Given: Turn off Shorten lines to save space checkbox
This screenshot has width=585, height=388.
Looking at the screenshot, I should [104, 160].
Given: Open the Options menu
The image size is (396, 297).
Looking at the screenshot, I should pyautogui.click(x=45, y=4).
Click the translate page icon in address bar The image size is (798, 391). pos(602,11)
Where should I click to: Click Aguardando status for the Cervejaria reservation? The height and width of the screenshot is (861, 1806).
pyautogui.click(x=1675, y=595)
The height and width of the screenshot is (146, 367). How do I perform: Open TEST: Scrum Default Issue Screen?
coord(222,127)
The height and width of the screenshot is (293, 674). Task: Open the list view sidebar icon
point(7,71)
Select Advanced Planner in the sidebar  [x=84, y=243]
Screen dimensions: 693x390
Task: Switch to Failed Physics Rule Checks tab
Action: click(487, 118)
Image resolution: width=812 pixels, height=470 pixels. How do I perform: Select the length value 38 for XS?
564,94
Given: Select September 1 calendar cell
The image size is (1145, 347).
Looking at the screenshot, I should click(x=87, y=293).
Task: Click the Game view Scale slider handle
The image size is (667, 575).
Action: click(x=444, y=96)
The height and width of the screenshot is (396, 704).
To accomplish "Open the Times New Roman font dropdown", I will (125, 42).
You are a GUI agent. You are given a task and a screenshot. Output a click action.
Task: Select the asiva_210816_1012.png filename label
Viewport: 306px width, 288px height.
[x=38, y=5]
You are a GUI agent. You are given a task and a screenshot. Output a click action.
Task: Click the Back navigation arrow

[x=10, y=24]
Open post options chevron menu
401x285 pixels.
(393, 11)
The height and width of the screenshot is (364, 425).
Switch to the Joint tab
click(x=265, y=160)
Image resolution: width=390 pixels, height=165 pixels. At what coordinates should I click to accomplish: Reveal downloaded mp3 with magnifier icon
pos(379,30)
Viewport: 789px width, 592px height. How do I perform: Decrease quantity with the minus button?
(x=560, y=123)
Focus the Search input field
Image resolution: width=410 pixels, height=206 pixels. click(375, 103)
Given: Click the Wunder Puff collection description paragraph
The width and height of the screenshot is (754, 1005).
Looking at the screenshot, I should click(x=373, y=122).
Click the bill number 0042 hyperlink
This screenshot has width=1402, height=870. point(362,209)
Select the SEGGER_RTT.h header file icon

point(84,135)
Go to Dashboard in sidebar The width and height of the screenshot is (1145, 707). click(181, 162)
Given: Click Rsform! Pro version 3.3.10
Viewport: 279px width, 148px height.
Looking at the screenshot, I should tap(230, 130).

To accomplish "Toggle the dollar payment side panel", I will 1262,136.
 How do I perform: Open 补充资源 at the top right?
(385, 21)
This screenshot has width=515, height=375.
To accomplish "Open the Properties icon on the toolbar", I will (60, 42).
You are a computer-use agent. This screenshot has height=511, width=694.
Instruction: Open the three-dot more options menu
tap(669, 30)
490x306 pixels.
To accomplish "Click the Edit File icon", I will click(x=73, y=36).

========================

EXERCISE:
Number of lines holding the word "will" in the material: give this value and nothing more.

RESPONSE AREA:
4